═══ RECORD EXTRACTS
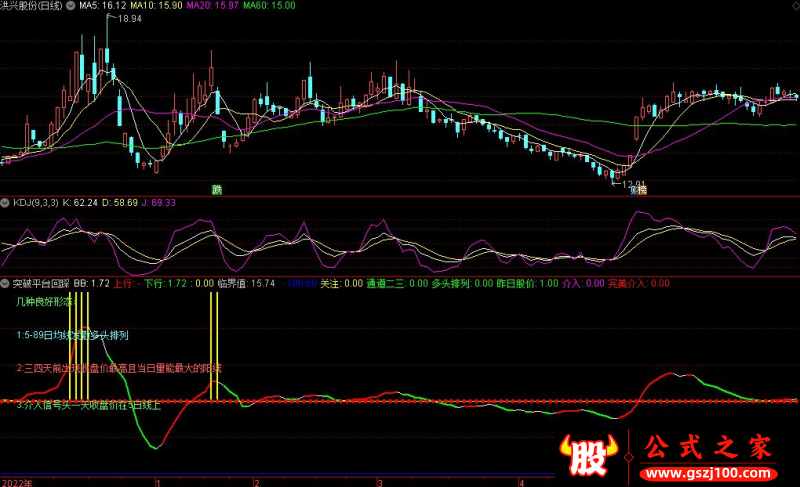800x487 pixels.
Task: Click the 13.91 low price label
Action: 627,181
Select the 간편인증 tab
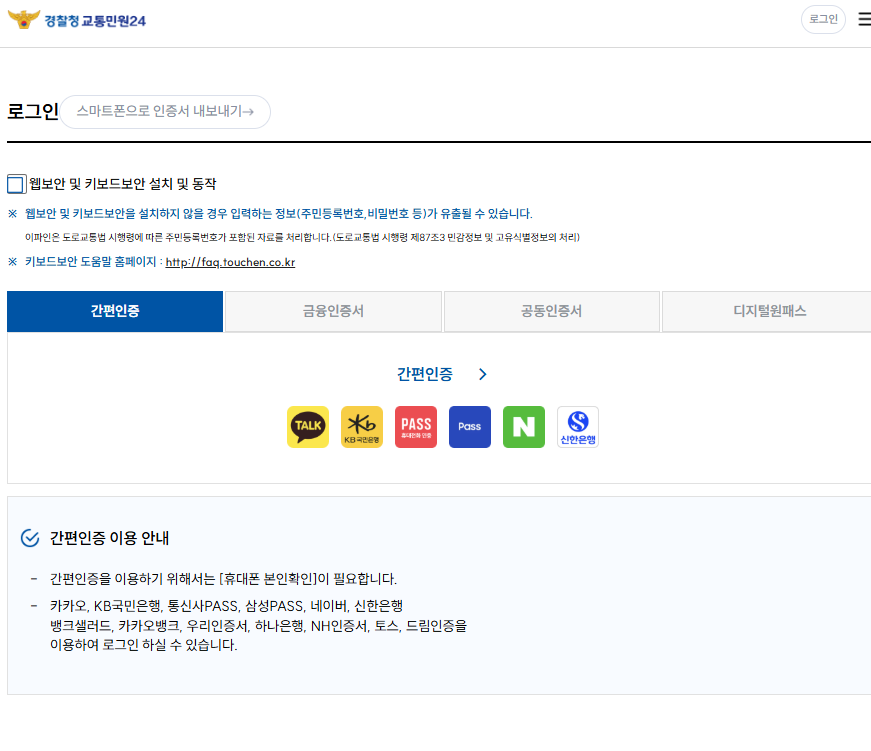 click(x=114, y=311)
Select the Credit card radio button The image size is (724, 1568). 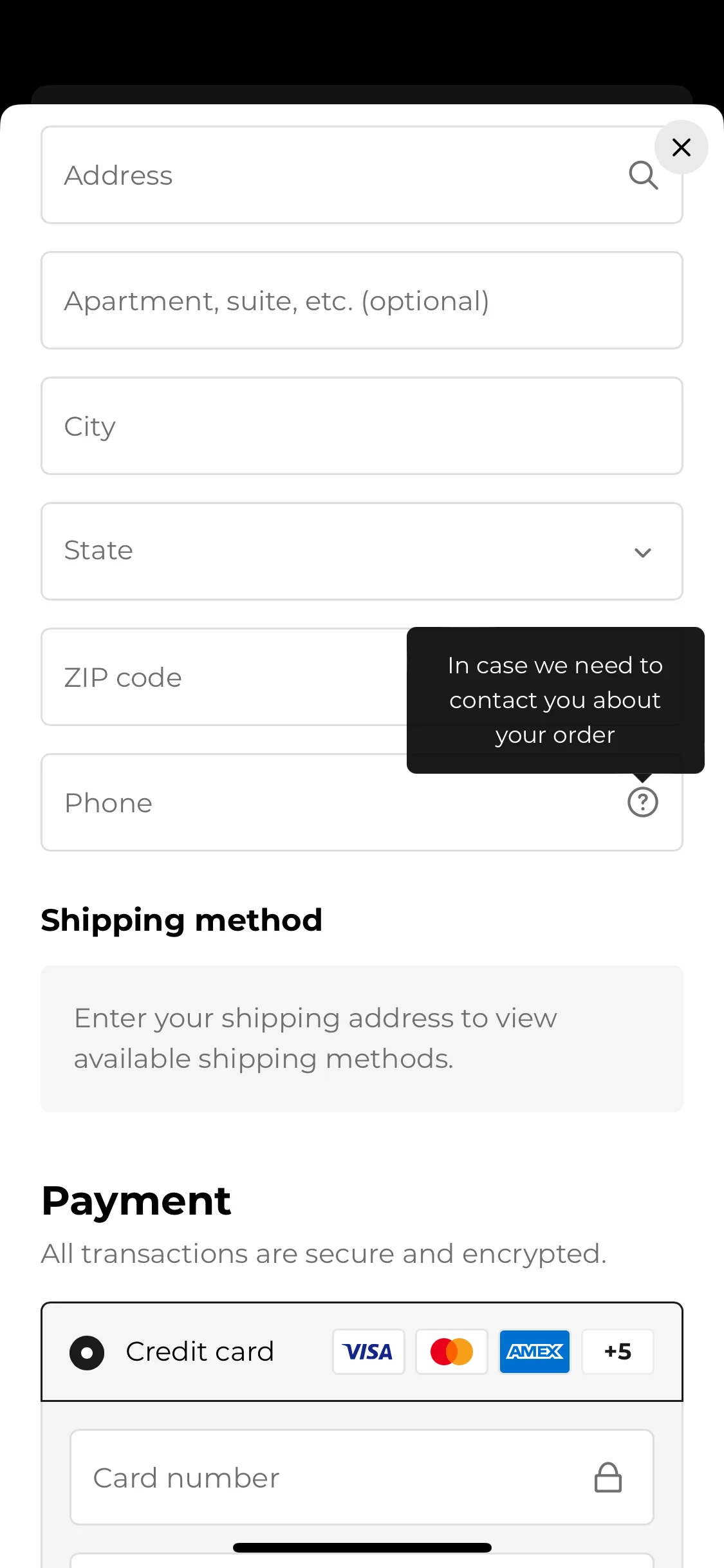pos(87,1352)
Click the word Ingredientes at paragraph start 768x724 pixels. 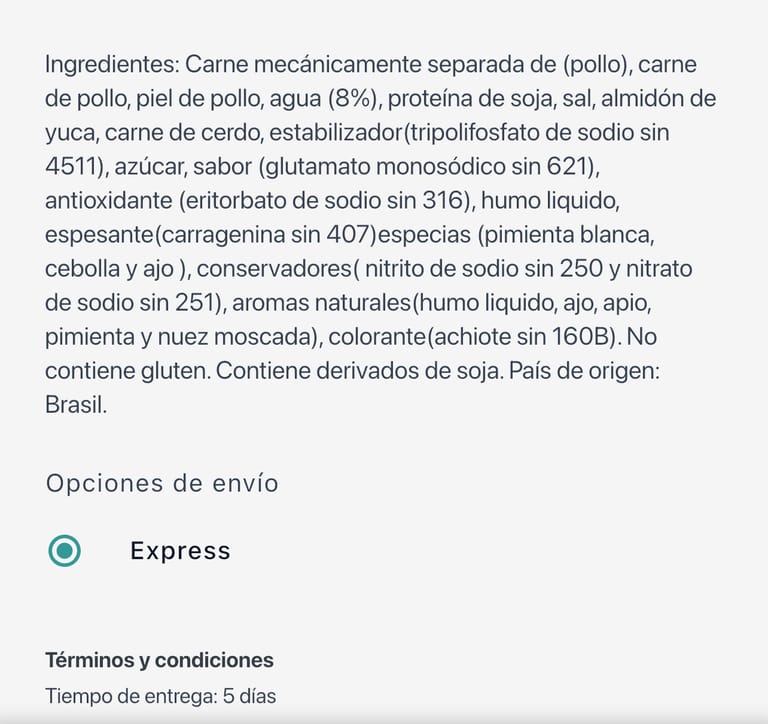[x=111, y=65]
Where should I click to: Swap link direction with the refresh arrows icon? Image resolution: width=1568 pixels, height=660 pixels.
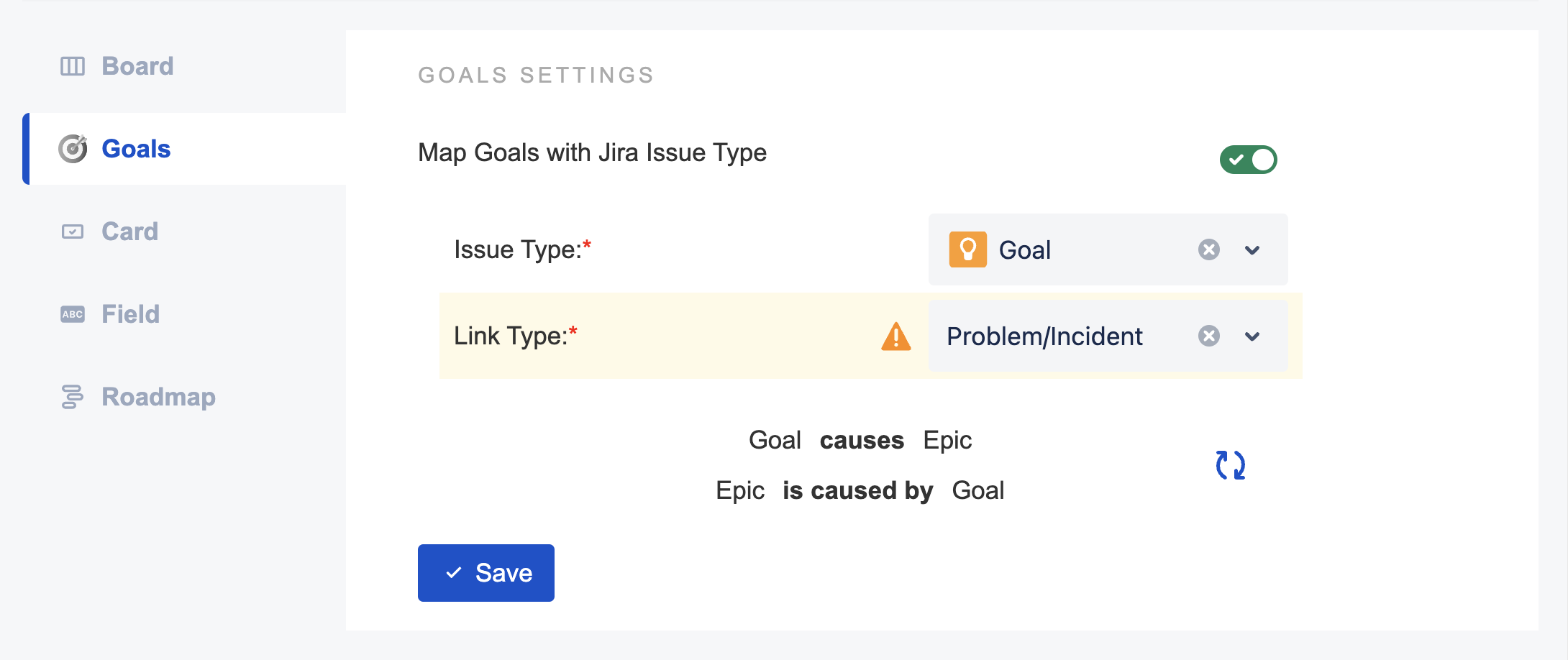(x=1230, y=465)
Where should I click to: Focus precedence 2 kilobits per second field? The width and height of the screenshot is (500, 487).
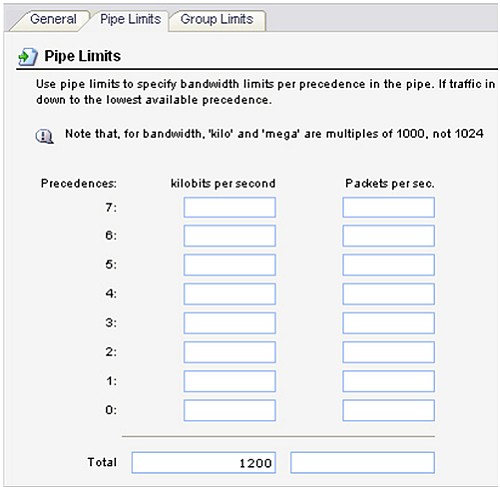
══════
■ **EXERCISE AIM**:
Pictures are to be omitted. The lines from the line holding "Where should I click to: Swap" through the closing line of the data above are to be set down exactly, and nothing more.

■ **SOLVED EXERCISE**:
Where should I click to: Swap link direction with the refresh arrows icon? Image resolution: width=1568 pixels, height=660 pixels.
(x=1230, y=465)
Where should I click to: Focus precedence 2 kilobits per second field? The width and height of the screenshot is (500, 487).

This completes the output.